Typical claims analysis looks at the given policies performance; LEV looks across all current policies as well
as “predicts” future possible profit from the children.
Are You Listening?
Two relatively new fields of analytics that have been growing rapidly in importance and use—especially with
the rapid adoption of social media—are sentiment tracking and social intelligence. In both cases, solution
providers have rapidly moved to fill the need with advanced technologies targeted specifically at the social
media world.
Sentiment tracking involves the development of a dashboard of indicators to show what the general
“sentiment” is toward a company based on monitoring what is being said across a variety of social media
platforms including Twitter, Facebook, blogs, LinkedIn, and other publicly-available information.
There are measurements of mention counts as a trend; red-yellow-green lights for whether comments are
neutral, complimentary or critical; historical perspectives to provide context; and reply or escalation
mechanisms to allow rapid intervention—a critically important aspect of participating in the social media
world.
The social intelligence analytics are a bit controversial as they provide a means for acquiring and using non-
domain, publicly-available personally-specific information for hiring, claims or underwriting purposes. The
information includes atypical data, for insurance, such as shopping habits, rewards programs, magazine
subscriptions, travel habits, hobbies, and anything else legitimately acquired electronically.
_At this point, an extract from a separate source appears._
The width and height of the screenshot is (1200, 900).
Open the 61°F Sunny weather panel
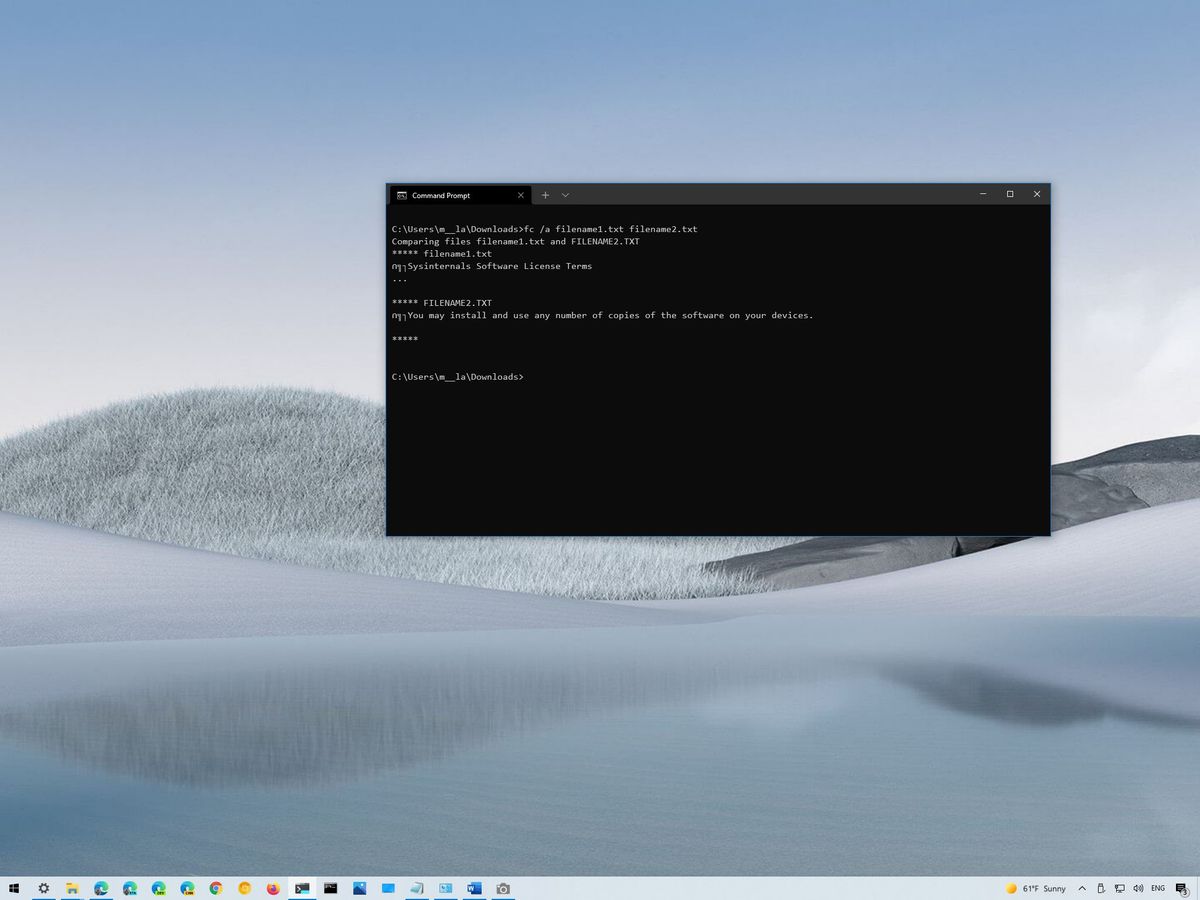(1037, 888)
Individual investigations might include looking for proof of health on workers’ compensation claims,
validating non-smoking status, trying to find out if a person has any dangerous habits that might cause a
benefit to be rated, and other similar reviews of publicly-available data. The analytics portion involves the
addition of the acquired data into models being built to determine if they have any indicative value that
would enhance the models’ accuracy.
Companies not leveraging the sentiment tracking are ignoring a strong source of brand commentary.
Whether or not a given company has a social media strategy or presence is irrelevant; they are being talked
about in the social media space, and as a result should at least be listening. This one is almost a given,
especially given the amplification that social media brings.
Unlike the across-the-fence or over-coffee complaints, social media gives individuals the power to talk to
thousands of people about a service experience or problem. Companies not monitoring those exchanges at a
sentiment level at the least are letting mini train wrecks damage their brand. The social intelligence end is
more discretionary, although the number of fraudulent claims being discovered by these types of techniques
is significant and profit-impacting.
Tying It All Together
Legacy policy admin system replacement is, for many companies, fast becoming more of an ongoing
enhancement project than a single major push. To best realize the full potential of new or enhanced systems,
and to stay on top of an increasingly complex and competitive business, wrapping the policy admin systems
with a feature-rich analytics solution is necessary.